Question

An electron in the beam of a cathod-ray tube is accelerated by a potential difference of 2.12 kV . Then it passes through a region of transverse magnetic field, where it moves in a circular arc with a radius of 0.170 m .

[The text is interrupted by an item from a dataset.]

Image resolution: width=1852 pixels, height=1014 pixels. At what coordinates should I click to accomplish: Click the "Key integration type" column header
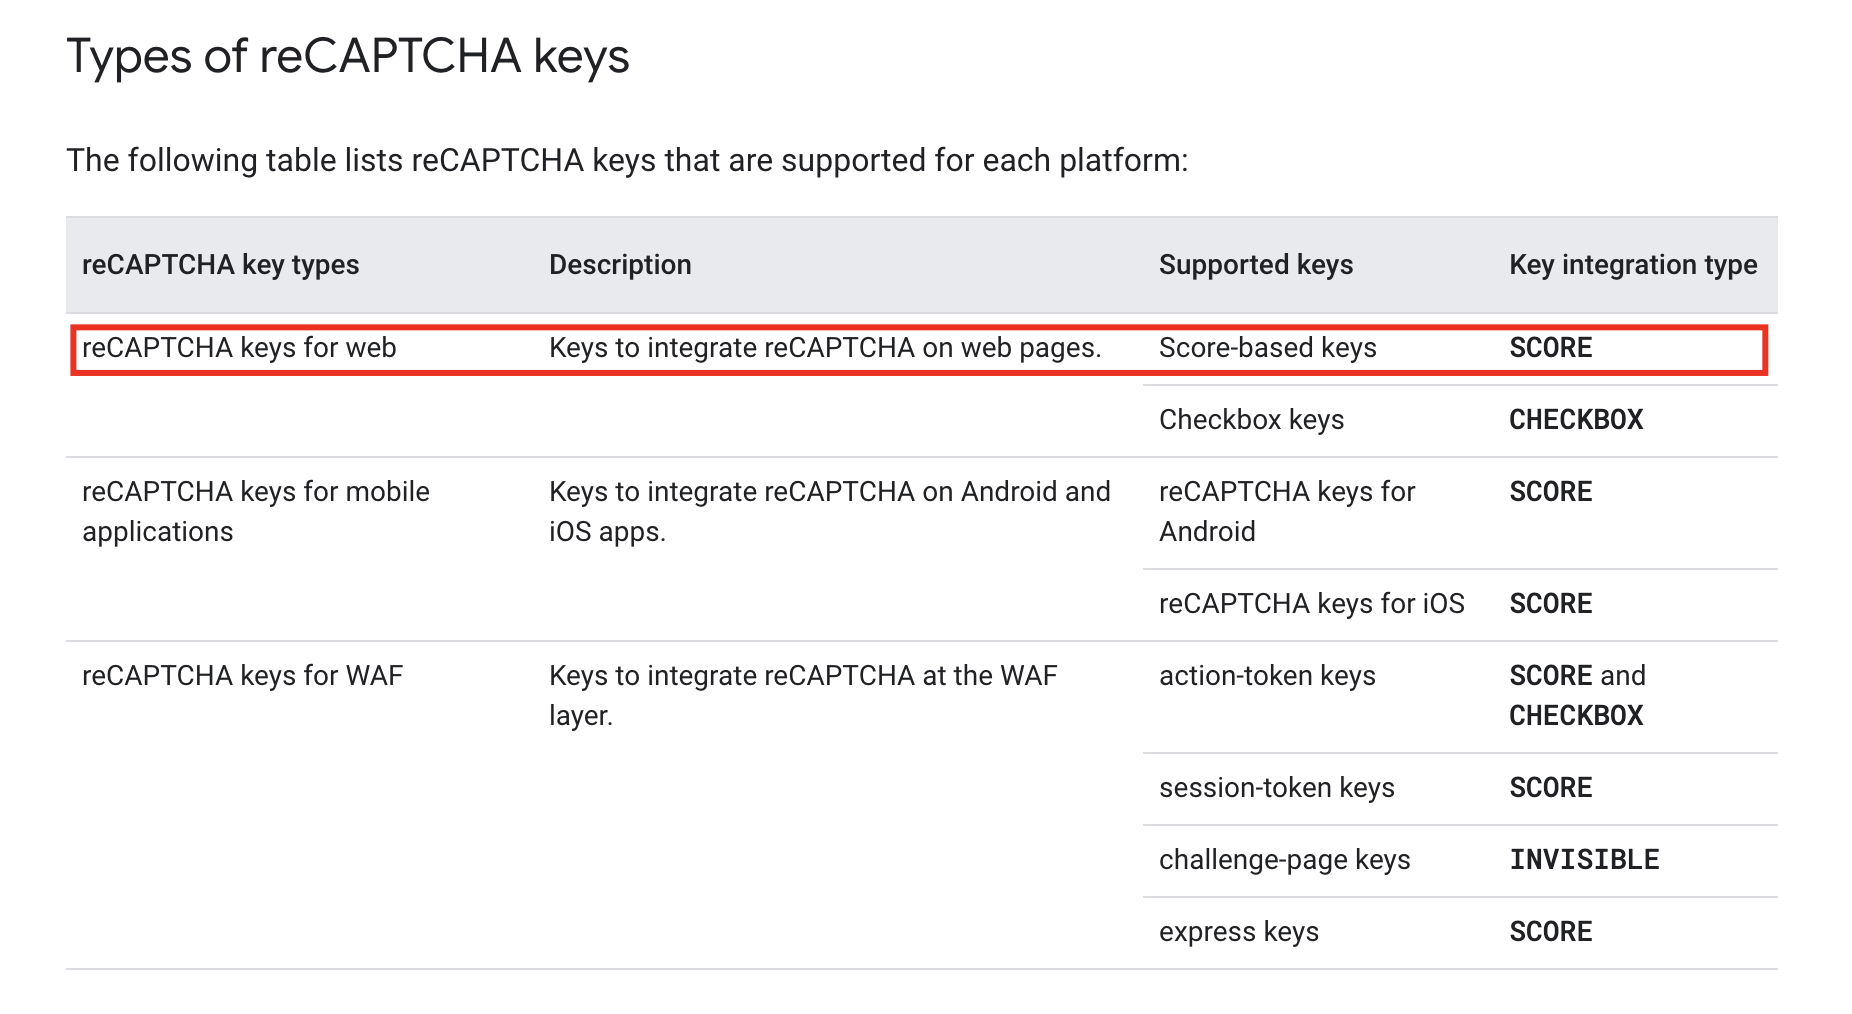pyautogui.click(x=1632, y=265)
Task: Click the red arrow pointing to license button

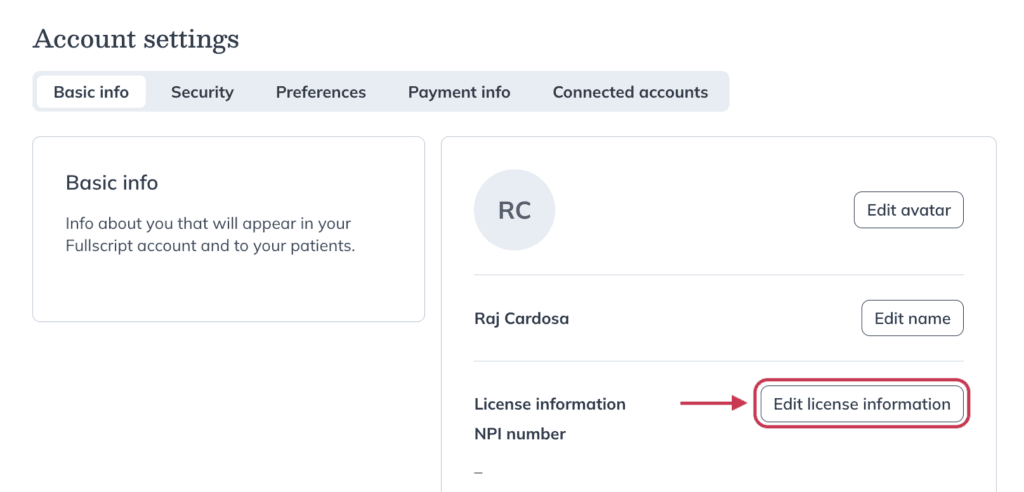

What is the magnitude of the field?

Answer 1

B=9.1397*10^-4 Tesla

Step-by-step explanation:

To find the velocity first we put kinetic energy og electron is equal to potential energy of electron

K.E=P.E

`(1)/(2)*m*v^(2)  =e*V`

where :

m is the mass of electron

v is the velocity

V is the potential difference

`v=\sqrt{(2*e*V)/(m) }` eq 1

Radius of electron moving in magnetic field is given by:

`R=(m*v)/(q*B)` eq 2

where:

m is the mass of electron

v is the velocity

q=e=charge of electron

B is the magnitude of magnetic field

Put v from eq 1 into eq 2

`R=\frac{m*\sqrt{(2*e*V)/(m) } }{e B}`

`B=\sqrt{(2*m*V)/(e*R^(2) ) }`

`B=\sqrt{(2*(9.31*10^(-31))*(2.12*10^(3))  )/((1.60*10^(-19))*(0.170)^(2)  ) }`

B=9.1397*10^-4 Tesla